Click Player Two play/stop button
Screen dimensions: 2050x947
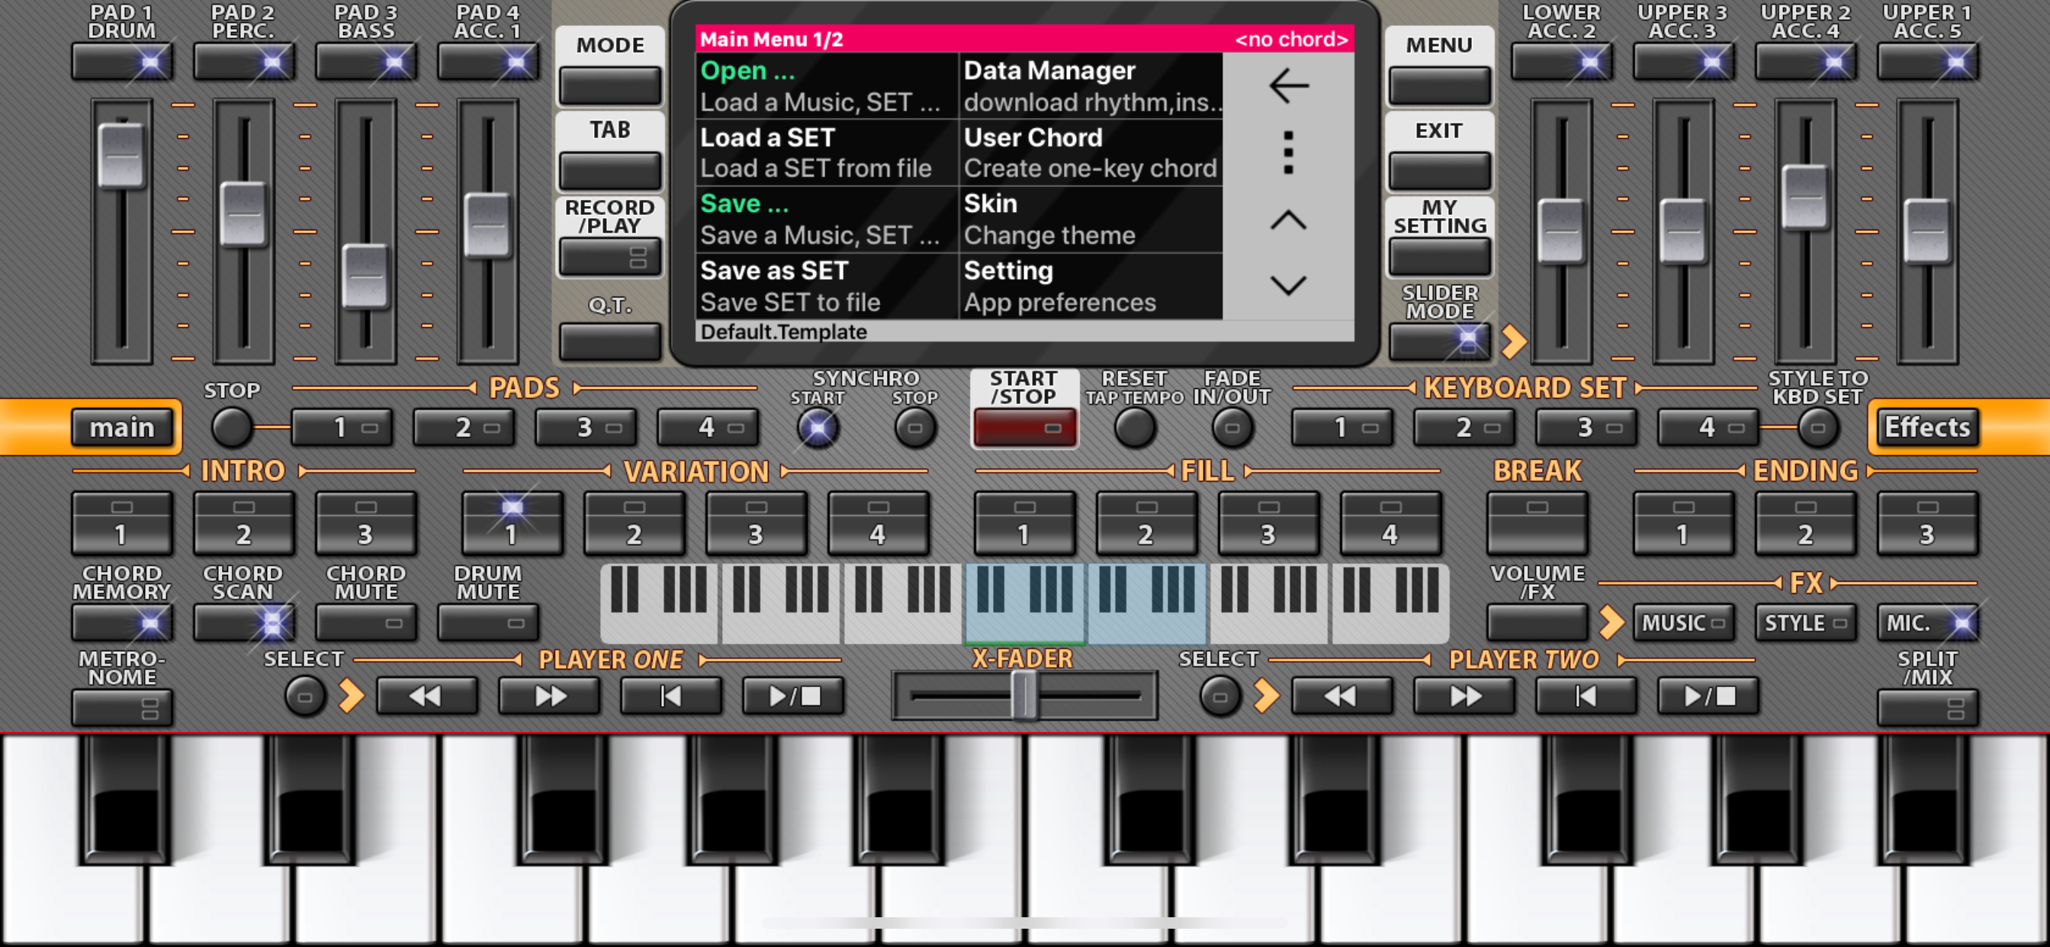[1708, 696]
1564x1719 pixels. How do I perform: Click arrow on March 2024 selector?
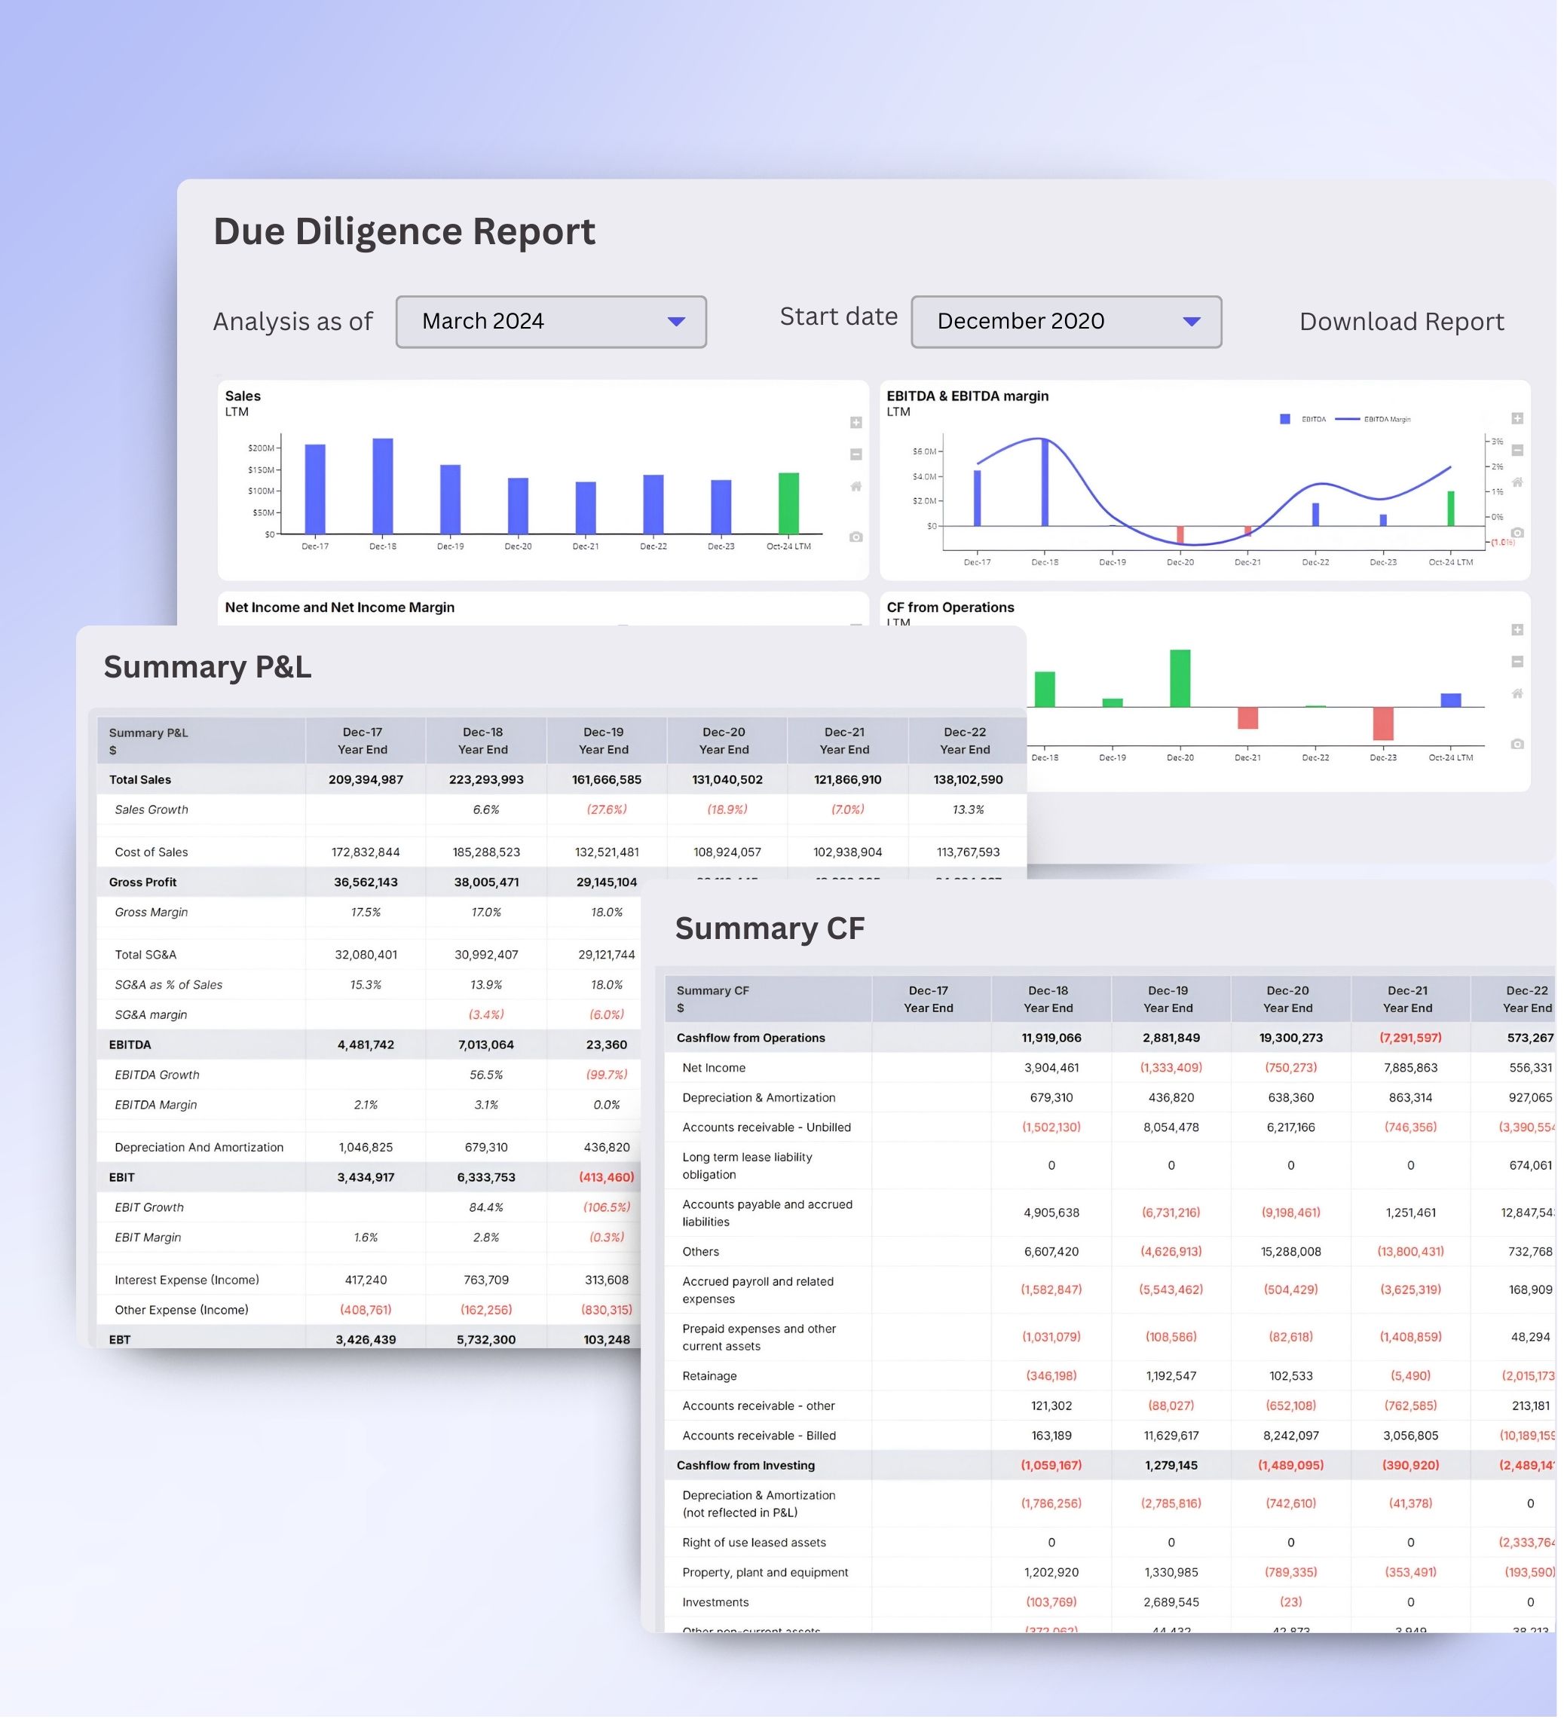coord(676,321)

Exercise: Skipping any pictures, copy the entries exactly as they appear.

Solution for this task:
Click Player Two play/stop button
Screen dimensions: 2050x947
[1708, 696]
1564x1719 pixels. How do I perform: Click arrow on March 2024 selector?
coord(676,321)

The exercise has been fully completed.